Weather stations typically broadcast weather reports on a hourly or half-hourly basis. The atmospheric pressure values are often rounded down before transmission, having a 1 hPa resolution. The error introduced is usually lower than 9 meters (at standard temperature). However, in the time span between weather reports, the atmospheric conditions may change considerably.
One solution to this problem, still not used in this work, is to request a couple of recent past weather reports in order to perform temporal extrapolation (e.g., polynomial or Kriging 1D [5]), to estimate the trend of the variation. An alternative solution could be the use of forecast models of
atmospheric pressure variation.
Aiming at improving the accuracy of barometric based altitude calculations, we propose, analyze, and compare spatial interpolation methods applied to atmospheric pressure and temperature reports from nearby reference weather stations.
The interpolated values are then used to adjust the altimeter setting. As a proof-of-concept, we implemented an Altimeter application for Android smartphones equipped with barometric sensors.
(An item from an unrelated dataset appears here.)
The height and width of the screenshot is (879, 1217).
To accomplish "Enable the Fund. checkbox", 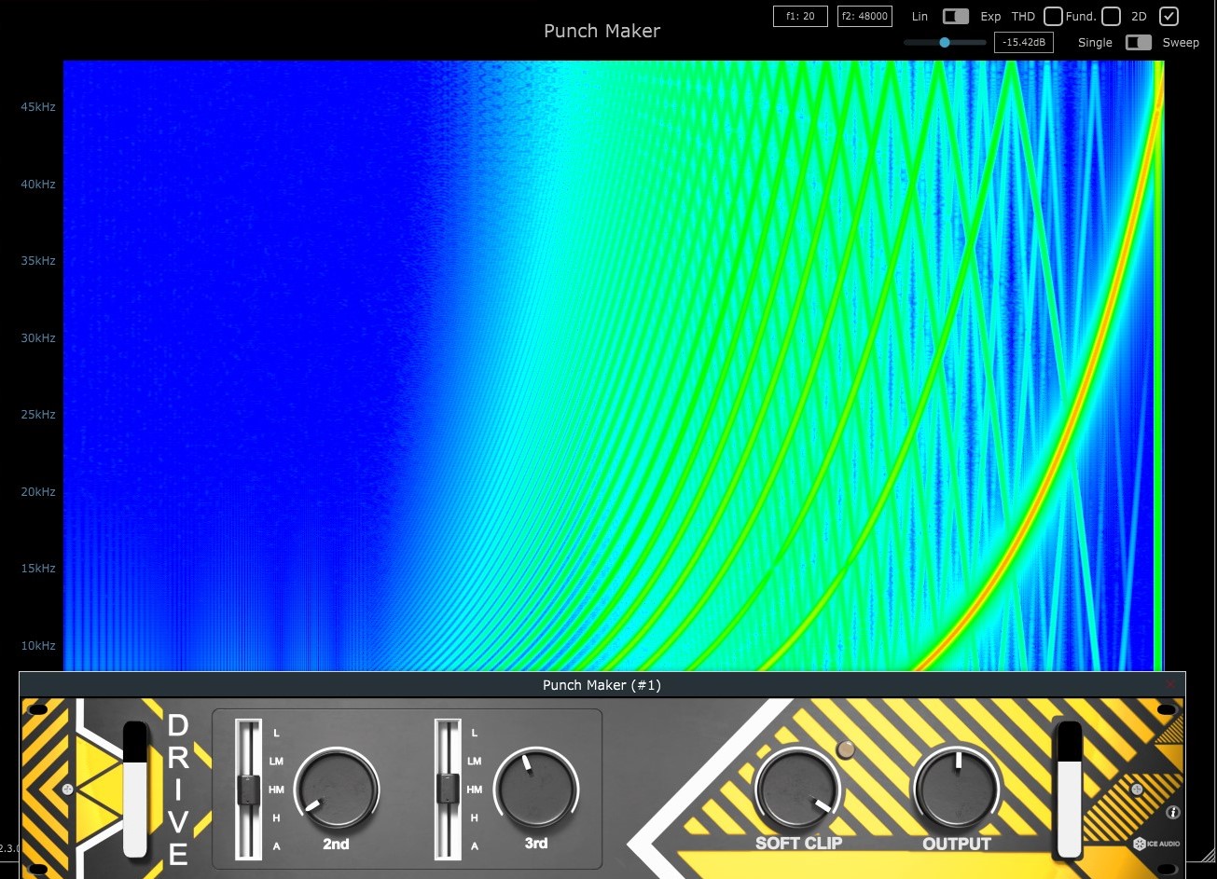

We present the following main contributions:
1) We propose and analyze spatial interpolation methods to estimate the reference atmospheric pressure and temperature to be used by the barometric altimeter;
2) As a proof-of-concept, we implemented an Android Altimeter application. However, the proposed solution is suitable to be used in special purpose Altimeter devices;

3) We evaluate and compare the proposed interpolation methods for the altitude calculation using real experiments.
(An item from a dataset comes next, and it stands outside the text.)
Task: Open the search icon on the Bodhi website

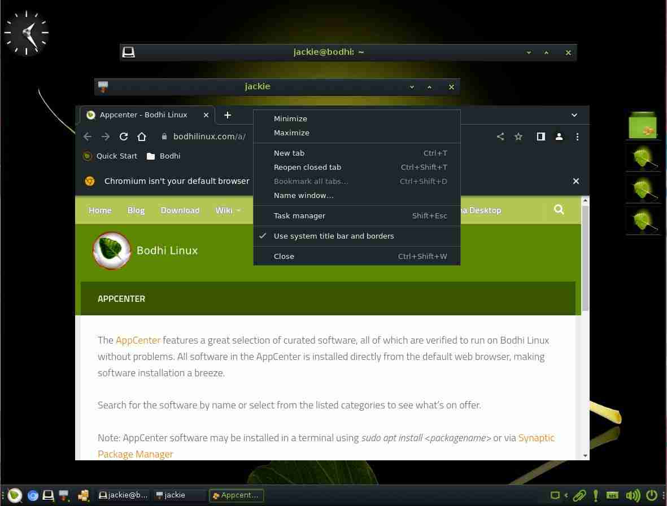Action: [x=559, y=209]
The remainder of this paper is organized as follows: Section II reviews existing smartphone applications for altitude measurement. Section III discusses how the atmospheric pressure can be used to derive the altitude of some measurement point above mean sea level. Section IV discusses candidate spatial interpolation techniques for the derivation of the atmospheric pressure and temperature references. Section V presents the main features of the proof-of concept Altimeter Android application implemented in this work. Section VI evaluates and compares the proposed solutions via experimental field tests. Finally, Section VII presents the main conclusions of this work, and discusses future research directions.